**What is being asked:** Lines with the word "tweet" are the answer; copy each of them from the data below.

(Records for processing Opens)

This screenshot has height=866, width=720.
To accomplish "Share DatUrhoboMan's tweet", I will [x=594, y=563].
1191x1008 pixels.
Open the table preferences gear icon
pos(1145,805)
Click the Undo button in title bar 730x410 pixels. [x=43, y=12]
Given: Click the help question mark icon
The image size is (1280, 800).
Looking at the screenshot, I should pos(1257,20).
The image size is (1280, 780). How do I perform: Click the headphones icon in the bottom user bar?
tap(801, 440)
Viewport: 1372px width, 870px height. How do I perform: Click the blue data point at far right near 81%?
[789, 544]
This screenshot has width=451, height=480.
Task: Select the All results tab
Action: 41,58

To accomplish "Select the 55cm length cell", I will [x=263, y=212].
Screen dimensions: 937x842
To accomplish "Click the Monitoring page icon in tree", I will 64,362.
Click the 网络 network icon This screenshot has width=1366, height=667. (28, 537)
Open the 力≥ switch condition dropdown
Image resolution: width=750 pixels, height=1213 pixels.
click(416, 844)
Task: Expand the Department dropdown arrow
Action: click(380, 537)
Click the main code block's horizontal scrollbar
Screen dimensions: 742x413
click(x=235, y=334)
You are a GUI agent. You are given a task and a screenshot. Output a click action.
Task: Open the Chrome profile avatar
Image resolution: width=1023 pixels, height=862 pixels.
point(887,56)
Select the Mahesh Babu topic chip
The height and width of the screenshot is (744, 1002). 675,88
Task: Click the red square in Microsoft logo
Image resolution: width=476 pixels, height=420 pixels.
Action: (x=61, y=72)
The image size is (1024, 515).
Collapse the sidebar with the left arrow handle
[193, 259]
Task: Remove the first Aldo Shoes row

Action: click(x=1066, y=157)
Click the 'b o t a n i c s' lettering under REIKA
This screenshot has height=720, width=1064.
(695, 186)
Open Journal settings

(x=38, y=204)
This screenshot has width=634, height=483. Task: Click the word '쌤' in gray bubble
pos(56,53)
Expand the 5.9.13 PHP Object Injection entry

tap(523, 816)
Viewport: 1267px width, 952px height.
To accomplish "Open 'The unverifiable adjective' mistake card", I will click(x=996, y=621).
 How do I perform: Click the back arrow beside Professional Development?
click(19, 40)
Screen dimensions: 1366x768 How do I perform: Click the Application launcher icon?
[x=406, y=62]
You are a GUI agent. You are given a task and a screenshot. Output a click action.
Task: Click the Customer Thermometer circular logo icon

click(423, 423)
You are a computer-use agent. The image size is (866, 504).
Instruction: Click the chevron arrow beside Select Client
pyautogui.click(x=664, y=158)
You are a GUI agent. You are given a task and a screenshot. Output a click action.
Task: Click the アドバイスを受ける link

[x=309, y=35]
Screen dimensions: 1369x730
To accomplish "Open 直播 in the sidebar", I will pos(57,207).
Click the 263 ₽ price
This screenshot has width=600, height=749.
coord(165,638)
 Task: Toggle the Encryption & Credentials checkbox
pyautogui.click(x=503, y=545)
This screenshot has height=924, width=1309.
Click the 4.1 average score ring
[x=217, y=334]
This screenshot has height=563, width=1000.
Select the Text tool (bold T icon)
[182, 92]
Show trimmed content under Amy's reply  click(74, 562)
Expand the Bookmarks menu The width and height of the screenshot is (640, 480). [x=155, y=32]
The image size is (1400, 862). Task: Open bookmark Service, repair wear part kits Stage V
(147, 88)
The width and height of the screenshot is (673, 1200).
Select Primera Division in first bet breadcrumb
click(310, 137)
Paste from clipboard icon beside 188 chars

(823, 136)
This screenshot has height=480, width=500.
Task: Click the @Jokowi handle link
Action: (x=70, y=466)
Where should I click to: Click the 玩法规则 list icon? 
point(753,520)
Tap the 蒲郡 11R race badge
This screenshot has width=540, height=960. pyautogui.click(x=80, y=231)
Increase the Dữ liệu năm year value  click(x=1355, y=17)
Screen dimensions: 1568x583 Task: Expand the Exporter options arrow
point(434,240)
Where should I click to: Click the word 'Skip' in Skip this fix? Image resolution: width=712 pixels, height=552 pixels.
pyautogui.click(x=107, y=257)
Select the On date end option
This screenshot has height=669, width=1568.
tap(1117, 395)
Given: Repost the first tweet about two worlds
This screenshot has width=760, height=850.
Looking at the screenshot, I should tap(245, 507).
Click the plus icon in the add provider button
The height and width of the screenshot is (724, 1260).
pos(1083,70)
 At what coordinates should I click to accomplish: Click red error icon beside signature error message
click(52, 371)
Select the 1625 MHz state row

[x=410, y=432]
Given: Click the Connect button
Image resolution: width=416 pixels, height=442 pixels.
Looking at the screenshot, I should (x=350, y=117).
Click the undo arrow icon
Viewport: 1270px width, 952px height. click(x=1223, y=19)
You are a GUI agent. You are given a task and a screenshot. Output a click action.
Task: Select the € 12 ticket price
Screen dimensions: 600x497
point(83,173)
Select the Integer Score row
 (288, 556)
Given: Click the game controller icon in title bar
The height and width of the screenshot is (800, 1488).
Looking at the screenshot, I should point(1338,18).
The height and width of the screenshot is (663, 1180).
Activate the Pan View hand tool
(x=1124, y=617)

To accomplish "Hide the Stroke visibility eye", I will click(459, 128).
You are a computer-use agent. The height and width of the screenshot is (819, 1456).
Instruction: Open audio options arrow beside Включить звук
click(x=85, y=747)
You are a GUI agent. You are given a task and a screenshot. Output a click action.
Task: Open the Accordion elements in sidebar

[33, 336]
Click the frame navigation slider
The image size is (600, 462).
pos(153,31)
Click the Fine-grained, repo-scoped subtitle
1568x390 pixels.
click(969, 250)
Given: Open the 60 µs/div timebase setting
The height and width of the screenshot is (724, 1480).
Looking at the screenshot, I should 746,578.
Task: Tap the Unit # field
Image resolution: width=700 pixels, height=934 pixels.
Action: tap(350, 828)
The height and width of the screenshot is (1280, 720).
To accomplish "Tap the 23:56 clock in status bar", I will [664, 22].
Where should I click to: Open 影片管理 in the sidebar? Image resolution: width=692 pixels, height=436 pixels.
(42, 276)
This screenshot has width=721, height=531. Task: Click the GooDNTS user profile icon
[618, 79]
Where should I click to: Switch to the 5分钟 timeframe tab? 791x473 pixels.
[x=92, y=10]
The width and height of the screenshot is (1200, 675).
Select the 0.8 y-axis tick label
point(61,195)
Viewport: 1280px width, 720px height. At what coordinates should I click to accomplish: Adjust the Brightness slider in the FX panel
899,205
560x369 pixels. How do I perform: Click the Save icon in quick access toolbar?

(Records for processing Closes)

**Completed task:**
To accomplish "Share DatUrhoboMan's tweet", I will [x=594, y=563].
Given: Repost the first tweet about two worlds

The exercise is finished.